In Senegal, a fishermen’s return on investment suffers due to the inability to keep the catch in cold storage. A day’s catch must be sold quickly or thrown away.

Aldelano Solar Solutions had the pleasure of visiting a fish market in Senegal in November 2018 to explore possible solar cold-storage solutions that will spur economic growth and support local fishers! Key Aldelano Solar Solutions executive team members met with local governmental leadership in Senegal to consider the impact that solar cold storage might have on the local economy.

Through solar cold storage, local fishermen can not only preserve their catch to sell at the market for multiple days, but ensure they receive greater return on investment by extending the shelf life of their product to export more goods.  

Nearly 400,000 women work as fish processors in Senegal fish markets. Overfishing by foreign fleets, illegal fishing and climate change have are making fish scarce in the region! It is critical for local fishers to preserve their catch and reduce waste due to a lack of cold storage.

Processing fish is critical for Senegal populations deep in the country’s arid interior and beyond. Currently, locals must process fish for preservation and transportation as refrigeration is expensive. Solar cold storage has the power to reduce costs of preservation and increase quantities for the exportation and distribution of fresh fish.

The current paradox is that many local women earn more from exporting fish products to foreign markets even though there is a food security crisis at home.

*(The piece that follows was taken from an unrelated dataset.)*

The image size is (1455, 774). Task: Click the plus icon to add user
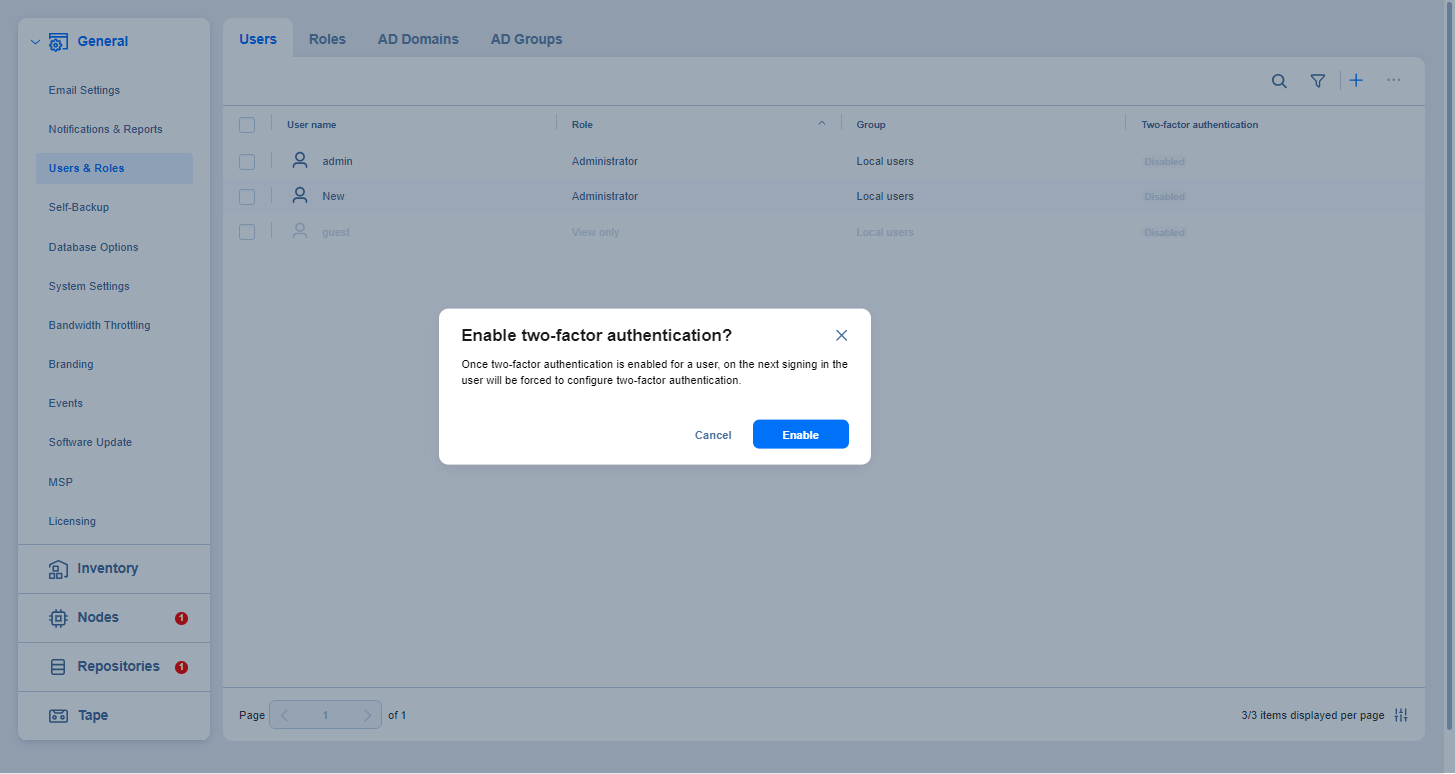tap(1356, 81)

Robust, solar cold storage can aid in the fight against food insecurity, reduce costs, increase revenues and keep fish in Senegal.

Senegal has one of the world’s highest unemployment rates at nearly 48 percent. Aldelano Solar Solutions hopes to offer Senegal and other developing nations the necessary industrial-grade cold storage to help local fish economies flourish. A stronger economy generates jobs, which decreases poverty and increases food security allowing locals to afford fish that are typically exported due to high consumer prices such as tuna and hake. 

Low-maintenance, high return solar technology has the power to immediately impact local economies in emerging markets like Senegal.